Tobacco smoke is an important risk factor for various human cancers, including esophageal cancer. How benzo [a]pyrene diol epoxide (BPDE), a carcinogen present in tobacco smoke as well as in environmental pollution, induces esophageal carcinogenesis has yet to be defined. In this study, we investigated the molecular mechanism responsible for BPDE-suppressed expression of retinoic acid receptor-beta2 (RAR-β2) in esophageal cancer cells. We treated esophageal cancer cells with BPDE before performing methylation-specific polymerase chain reaction (MSP) to find that BPDE induced methylation of the RAR-β2 gene promoter.

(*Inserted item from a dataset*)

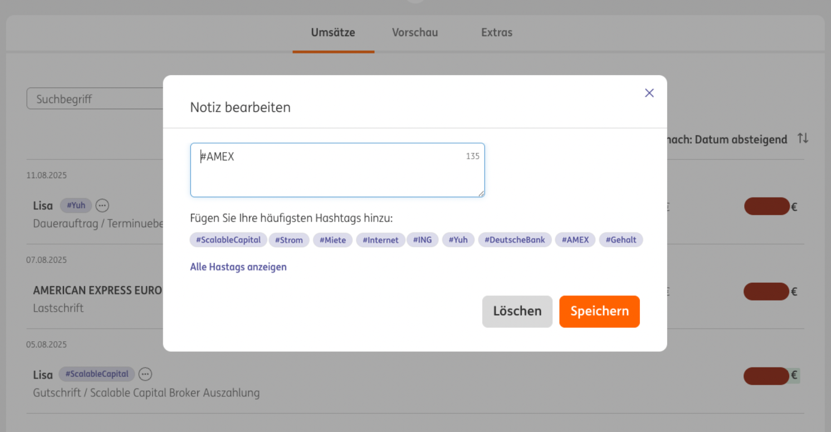Image resolution: width=831 pixels, height=432 pixels.
Task: Open the note options icon next to #ScalableCapital tag
Action: pos(145,374)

We then performed chromatin immunoprecipitation (ChIP) assays to find that BPDE recruited genes of the methylation machinery into the RAR-β2 gene promoter. We found that BPDE recruited DNA (cytosine-5-)-methyltransferase 3 alpha (DNMT3A), but not beta (DNMT3B), in a time-dependent manner to methylate the RAR-β2 gene promoter, which we confirmed by reverse transcription-polymerase chain reaction (RT-PCR) analysis of the reduced RAR-β2 expression in these BPDE-treated esophageal cancer cell lines. However, BPDE did not significantly change DNMT3A expression, but it slightly reduced DNMT3B expression. DNA methylase inhibitor 5-aza-2'-deoxycytidine (5-Aza) and DNMT3A small hairpin RNA (shRNA) vector antagonized the effects of BPDE on RAR-β2 expressions. Transient transfection of the DNMT3A shRNA vector also antagonized BPDE's effects on expression of RAR-β2, c-Jun, phosphorylated extracellular signal-regulated protein kinases 1/2 (ERK1/2), and cyclooxygenase-2 (COX-2), suggesting a possible therapeutic effect. The results of this study form the link between the esophageal cancer risk factor BPDE and the reduced RAR-β2 expression.